Reputation: 59
I have a dataframe with thousands of rows; in each row, some values are duplicated. I'm looking to remove these duplicates and only keep unique values.
To illustrate, this is the raw data:
Column 1 Column 2 Column 3
0 A B A
1 D C C
2 E E E
3 F G H
into:
Column 1 Column 2 Column 3
0 A B
1 D C
2 E
3 F G H
I've tried applying df.drop_duplicates but it drops duplicate values across columns rather than rows.
Upvotes: 2
Views: 542
Reputation: 2110
You can apply drop_duplicates row-wise:
df.apply(lambda x: x.drop_duplicates(), axis=1)
Column_1 Column_2 Column_3
0 A B NaN
1 D C NaN
2 E NaN NaN
3 F G H
EDIT:
Based on the suggestion from DeepSpace I did some timings to see if applying pd.Series.drop_duplicates would be faster than using a lambda.

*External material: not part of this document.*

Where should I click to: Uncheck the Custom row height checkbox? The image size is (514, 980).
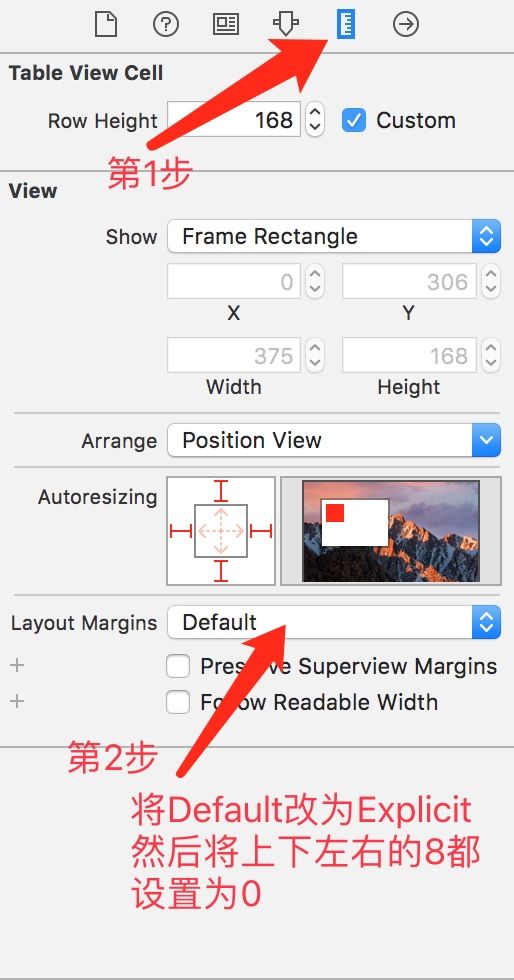point(353,120)
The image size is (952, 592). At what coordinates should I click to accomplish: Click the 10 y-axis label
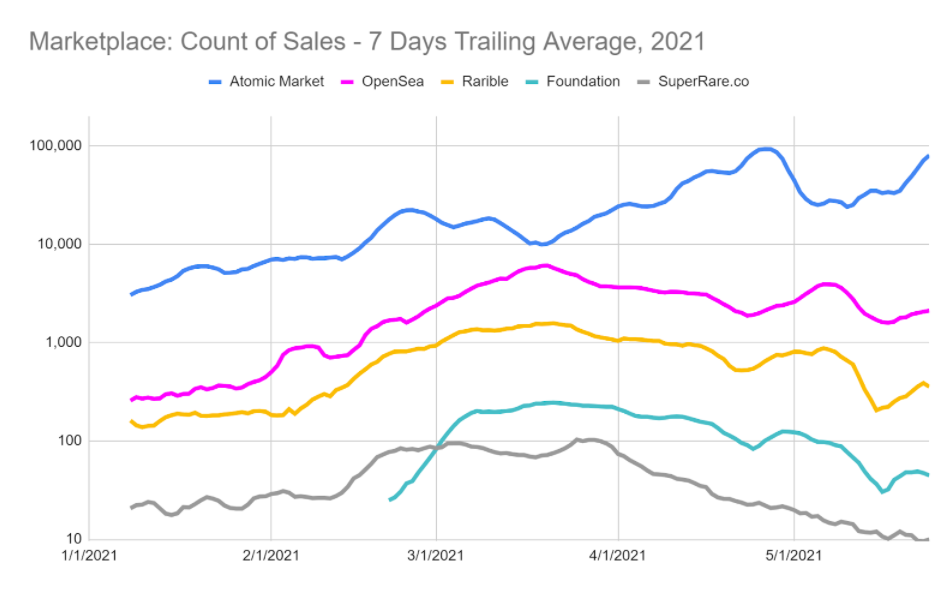point(73,539)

df = pd.DataFrame({'Column_1':np.random.randint(1,10,10**4),
'Column_2':np.random.randint(1,10,10**4),
'Column_3':np.random.randint(1,10,10**4)})
%timeit df.apply(lambda x: x.drop_duplicates(), axis=1)
435 ms ± 8.24 ms per loop (mean ± std. dev. of 7 runs, 1 loop each)
%timeit df.apply(pd.Series.drop_duplicates, axis=1)
443 ms ± 15.4 ms per loop (mean ± std. dev. of 7 runs, 1 loop each)
Unfortunately both solutions are rather slow (1000 rows already taking half a second).
Upvotes: 11